And they’re paying off law school: about $300,000 in combined student loans.
“It’s just one of those things that come off the top,” said Ralph Salvia, 35. “We’re fortunate to make enough money.”
Salvia and his wife, Trisha, represent a sliver of student-loan borrowers who have found a way to refinance. Unlike many struggling student borrowers nationwide, they don’t need anyone’s debt-management help — and that’s precisely why they’re eligible for it.
The Salvias refinanced their student loans this year through Citizens Bank, slashing their interest rates from about 6.75 percent to 2.35 percent, putting their student loan rate lower than their mortgage rate of 3.25 percent. Their monthly payments dropped by $700. The savings, the couple says, will go toward day care.
“I’ve told all my friends to do this,” Ralph Salvia said. “Multiple times.”
On paper, refinancing student debt — like refinancing a mortgage — is a logical way to save cash. The idea: You often apply for education loans as a penniless teenager and, ideally, graduate four (or seven or 12) years later with a steady job and a healthier credit score.
“It makes sense that you should then qualify for lower interest rates,” said Brendan Coughlin, president of education finance business at Citizens Bank, which last year rolled out its student loan refinancing service. “People who take advantage of this opportunity could save thousands.”
Refinancing, proponents say, is especially attractive as the nation’s total student loan debt burden hits $1.2 trillion. More student loans than credit card accounts are now delinquent. The Class of 2014 was called the most indebted ever. The Class of 2015 is likely to inherit that title.
The grim reality of refinancing, however, is that most borrowers — the average bachelor’s degree graduate with debt owes $29,000 — aren’t eligible for the deal. Education refinancing requires steady income and a high credit score.
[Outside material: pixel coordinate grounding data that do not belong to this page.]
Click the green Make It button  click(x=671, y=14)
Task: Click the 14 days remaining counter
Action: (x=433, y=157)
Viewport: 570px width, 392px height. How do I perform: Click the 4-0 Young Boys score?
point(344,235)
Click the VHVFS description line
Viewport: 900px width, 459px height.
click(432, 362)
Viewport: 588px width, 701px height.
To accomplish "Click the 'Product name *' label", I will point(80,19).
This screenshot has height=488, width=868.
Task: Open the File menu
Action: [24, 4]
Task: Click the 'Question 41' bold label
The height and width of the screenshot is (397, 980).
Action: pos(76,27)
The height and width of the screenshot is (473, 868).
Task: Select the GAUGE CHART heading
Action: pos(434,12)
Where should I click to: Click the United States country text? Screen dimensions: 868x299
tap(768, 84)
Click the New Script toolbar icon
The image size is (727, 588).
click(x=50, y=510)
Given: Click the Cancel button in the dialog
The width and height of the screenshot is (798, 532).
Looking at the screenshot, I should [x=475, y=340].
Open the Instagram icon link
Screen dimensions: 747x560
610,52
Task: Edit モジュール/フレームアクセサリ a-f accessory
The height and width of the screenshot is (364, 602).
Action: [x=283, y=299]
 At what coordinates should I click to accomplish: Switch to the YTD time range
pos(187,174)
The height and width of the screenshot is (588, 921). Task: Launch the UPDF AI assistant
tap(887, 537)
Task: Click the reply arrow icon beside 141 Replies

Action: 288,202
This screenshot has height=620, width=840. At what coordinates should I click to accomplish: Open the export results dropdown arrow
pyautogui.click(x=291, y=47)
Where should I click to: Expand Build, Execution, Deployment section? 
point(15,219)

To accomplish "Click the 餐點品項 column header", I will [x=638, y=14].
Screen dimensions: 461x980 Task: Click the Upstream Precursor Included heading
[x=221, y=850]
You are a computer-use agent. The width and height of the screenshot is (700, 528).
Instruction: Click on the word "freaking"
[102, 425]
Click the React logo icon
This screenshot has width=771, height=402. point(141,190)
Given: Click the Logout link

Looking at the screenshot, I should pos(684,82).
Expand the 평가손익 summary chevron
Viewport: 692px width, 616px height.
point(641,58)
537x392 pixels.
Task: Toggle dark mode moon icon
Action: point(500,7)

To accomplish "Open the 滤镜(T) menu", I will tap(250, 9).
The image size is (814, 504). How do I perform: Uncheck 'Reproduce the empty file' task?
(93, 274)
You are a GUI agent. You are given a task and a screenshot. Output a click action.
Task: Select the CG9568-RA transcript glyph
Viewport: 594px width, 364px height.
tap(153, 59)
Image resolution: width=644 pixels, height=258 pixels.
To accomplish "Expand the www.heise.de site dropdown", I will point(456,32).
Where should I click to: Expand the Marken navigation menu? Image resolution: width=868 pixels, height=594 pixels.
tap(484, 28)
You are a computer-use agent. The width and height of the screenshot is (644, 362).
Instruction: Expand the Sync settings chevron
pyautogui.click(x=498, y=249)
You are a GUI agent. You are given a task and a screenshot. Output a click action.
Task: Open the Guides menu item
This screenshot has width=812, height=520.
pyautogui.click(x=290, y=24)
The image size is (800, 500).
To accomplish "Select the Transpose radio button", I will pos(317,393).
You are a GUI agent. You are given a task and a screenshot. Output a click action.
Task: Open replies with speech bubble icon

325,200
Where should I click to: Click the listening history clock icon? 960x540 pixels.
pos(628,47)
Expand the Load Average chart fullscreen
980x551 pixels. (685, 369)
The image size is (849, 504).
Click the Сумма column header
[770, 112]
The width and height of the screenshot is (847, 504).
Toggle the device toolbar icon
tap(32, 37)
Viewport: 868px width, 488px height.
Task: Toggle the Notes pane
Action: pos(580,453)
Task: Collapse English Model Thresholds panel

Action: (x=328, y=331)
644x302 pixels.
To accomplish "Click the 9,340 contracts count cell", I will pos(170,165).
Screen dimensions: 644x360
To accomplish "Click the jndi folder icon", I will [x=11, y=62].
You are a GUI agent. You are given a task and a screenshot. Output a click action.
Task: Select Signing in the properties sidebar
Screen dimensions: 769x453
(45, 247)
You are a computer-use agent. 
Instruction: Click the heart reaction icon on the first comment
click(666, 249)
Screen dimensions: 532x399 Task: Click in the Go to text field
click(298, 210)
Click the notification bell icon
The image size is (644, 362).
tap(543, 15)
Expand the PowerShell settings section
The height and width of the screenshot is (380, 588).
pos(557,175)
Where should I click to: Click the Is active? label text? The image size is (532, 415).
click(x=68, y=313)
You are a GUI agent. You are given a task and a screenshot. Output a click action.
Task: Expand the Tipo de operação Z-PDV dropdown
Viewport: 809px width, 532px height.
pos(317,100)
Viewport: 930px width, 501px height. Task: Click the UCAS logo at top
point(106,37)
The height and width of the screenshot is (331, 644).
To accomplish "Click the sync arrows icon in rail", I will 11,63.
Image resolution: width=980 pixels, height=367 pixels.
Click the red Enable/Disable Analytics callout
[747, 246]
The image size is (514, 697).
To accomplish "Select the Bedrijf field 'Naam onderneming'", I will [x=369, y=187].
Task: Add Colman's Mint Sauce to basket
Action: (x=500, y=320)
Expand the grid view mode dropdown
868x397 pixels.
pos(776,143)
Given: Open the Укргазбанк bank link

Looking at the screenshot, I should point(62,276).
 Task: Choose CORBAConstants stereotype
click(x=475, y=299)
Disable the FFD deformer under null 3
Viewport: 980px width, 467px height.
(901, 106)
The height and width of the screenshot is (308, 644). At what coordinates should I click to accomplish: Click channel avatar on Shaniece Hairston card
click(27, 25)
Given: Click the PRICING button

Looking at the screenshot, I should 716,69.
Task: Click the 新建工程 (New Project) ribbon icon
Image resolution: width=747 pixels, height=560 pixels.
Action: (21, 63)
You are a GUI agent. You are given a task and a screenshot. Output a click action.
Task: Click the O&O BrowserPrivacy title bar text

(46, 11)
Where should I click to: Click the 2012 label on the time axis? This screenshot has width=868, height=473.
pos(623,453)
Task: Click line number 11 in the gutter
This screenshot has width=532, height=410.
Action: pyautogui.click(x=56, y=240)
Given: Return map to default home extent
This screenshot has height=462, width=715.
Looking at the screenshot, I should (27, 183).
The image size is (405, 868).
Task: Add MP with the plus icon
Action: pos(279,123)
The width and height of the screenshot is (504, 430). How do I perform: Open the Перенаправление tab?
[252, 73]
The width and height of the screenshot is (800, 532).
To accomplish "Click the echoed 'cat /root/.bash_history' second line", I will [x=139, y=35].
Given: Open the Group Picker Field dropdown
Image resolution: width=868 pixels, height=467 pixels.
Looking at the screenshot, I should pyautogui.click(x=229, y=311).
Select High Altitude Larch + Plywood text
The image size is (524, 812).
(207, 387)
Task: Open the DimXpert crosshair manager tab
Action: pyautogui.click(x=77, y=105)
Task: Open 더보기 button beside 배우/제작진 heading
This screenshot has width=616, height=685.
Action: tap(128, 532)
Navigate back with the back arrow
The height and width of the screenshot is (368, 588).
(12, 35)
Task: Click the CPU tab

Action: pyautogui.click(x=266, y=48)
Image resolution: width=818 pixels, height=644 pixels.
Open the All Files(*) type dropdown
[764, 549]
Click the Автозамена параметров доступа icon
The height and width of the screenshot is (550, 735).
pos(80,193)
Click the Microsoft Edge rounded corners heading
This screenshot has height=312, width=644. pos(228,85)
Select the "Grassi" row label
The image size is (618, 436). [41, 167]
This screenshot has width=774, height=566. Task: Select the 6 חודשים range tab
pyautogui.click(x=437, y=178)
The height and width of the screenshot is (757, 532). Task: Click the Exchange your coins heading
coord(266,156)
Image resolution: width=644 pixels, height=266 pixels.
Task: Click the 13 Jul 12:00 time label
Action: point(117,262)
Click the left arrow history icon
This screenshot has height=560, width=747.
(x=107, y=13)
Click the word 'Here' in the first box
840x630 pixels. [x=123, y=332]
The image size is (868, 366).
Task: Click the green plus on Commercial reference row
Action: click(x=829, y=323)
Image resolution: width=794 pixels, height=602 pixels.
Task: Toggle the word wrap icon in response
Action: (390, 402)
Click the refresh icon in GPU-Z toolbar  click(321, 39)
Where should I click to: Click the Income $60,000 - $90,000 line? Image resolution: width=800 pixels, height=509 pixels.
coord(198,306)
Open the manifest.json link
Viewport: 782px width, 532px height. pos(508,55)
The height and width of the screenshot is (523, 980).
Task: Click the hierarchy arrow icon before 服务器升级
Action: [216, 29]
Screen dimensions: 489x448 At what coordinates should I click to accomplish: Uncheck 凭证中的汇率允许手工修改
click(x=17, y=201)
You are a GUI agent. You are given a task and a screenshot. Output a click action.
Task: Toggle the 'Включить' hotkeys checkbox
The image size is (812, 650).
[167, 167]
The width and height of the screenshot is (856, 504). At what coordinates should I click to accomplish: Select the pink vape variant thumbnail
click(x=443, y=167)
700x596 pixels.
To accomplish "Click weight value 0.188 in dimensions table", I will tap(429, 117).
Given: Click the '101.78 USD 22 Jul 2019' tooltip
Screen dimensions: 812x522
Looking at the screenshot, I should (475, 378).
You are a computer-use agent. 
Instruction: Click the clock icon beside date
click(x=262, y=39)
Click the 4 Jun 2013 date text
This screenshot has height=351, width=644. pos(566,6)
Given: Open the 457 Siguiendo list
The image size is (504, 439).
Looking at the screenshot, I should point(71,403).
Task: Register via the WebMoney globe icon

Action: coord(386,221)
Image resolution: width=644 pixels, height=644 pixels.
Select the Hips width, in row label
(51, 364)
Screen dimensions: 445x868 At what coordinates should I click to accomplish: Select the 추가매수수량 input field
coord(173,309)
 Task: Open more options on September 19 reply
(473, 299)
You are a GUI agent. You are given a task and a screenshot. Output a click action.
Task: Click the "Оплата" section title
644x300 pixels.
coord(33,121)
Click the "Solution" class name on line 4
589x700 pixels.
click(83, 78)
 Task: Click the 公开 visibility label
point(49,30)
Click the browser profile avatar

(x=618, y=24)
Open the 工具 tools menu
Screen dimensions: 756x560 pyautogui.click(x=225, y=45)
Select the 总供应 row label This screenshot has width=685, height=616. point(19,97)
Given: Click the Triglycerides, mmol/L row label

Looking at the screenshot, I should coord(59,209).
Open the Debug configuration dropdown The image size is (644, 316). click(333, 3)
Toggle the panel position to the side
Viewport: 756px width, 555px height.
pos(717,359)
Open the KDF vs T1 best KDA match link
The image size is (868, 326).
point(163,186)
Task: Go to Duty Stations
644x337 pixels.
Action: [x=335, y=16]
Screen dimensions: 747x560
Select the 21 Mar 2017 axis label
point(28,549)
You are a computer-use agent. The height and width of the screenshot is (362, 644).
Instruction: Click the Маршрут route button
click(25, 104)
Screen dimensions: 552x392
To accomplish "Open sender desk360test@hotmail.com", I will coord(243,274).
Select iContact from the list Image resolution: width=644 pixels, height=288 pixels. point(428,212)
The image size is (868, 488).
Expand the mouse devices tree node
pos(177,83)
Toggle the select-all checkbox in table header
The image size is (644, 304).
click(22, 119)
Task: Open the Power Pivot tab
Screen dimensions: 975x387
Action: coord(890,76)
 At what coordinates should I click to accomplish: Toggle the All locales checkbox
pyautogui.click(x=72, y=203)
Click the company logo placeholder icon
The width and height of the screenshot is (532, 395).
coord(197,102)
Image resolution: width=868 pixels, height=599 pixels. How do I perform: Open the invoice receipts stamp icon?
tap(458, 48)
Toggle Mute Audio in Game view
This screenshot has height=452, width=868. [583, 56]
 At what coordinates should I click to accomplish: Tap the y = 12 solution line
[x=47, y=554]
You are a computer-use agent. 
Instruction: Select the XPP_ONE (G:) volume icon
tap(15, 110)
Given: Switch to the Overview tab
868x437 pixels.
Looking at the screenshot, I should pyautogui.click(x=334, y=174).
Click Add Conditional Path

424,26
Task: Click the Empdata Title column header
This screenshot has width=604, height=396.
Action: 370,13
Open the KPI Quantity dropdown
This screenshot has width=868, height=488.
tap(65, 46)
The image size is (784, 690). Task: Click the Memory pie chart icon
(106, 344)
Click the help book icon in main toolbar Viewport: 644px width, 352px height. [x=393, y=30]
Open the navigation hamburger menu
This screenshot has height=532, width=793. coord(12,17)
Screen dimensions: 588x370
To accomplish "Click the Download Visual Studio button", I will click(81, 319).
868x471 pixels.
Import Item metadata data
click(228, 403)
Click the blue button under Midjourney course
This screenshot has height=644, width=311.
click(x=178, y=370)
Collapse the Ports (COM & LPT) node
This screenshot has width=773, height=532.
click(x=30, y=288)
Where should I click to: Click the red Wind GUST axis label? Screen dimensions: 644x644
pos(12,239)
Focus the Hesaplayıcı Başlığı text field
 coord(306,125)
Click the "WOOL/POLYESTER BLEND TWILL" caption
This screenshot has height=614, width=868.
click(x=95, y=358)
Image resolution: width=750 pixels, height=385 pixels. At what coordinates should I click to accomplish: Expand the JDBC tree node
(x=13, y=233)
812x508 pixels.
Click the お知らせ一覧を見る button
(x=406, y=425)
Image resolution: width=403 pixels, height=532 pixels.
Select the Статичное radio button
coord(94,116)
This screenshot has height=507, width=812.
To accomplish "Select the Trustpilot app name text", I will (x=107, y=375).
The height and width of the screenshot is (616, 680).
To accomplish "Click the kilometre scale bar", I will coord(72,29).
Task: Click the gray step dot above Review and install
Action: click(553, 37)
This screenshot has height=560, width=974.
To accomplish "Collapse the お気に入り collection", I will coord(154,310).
Citizens Bank takes on the federal and private student loans of borrowers with a minimum FICO score of 660. Salvia’s is 810. (He won’t disclose his income.) SoFi’s average client makes $150,000, chief executive Mike Cagney said, and has an average FICO score of 770. The company has never had a client default.
Today, a handful of private companies offer student loan refinancing with these strict eligibility requirements. Citizens Bank and SoFi are among the largest, with thousands of customers nationwide. They say refinancing can be an economic boost, a shortcut to buying a home or starting a business.
But student loan refinancing is not for cash-strapped graduates sinking in a quicksand of debt. The cost-cutting tool isn’t designed to relieve the overburdened.
It’s used to get ahead.
“A quirk of lending: The people who have the most difficult financial situations often get the highest interest rates,” said Mark Kantrowitz, publisher of Edvisors.com. “That makes it even more difficult for them to repay loans.”
Companies won’t risk buying a default, Kantrowitz said. The most vulnerable borrowers, those who must seek other debt-management avenues, can improve credit by making every payment on time.
Consumer protections built into government loans make the process easier. Access to federal income-based repayment and emergency forbearance can be lost when debt is privately refinanced. Banks have no incentive to provide these safety nets. Regardless of whether you refinance, though, it’s almost impossible to wipe out student loan debt in a bankruptcy.
Sen. Elizabeth Warren (D-Mass.) introduced a bill this year to address the country’s student debt problem. (Sen. Sherrod Brown, an Ohio Democrat, attempted a similar move last year.) Warren’s bill, which was backed by Democrats and would have allowed many more borrowers to refinance loans, died over the summer in the Senate and was blocked again last month by Republicans. The measure would have enabled people with older loans to adopt much lower interest rates.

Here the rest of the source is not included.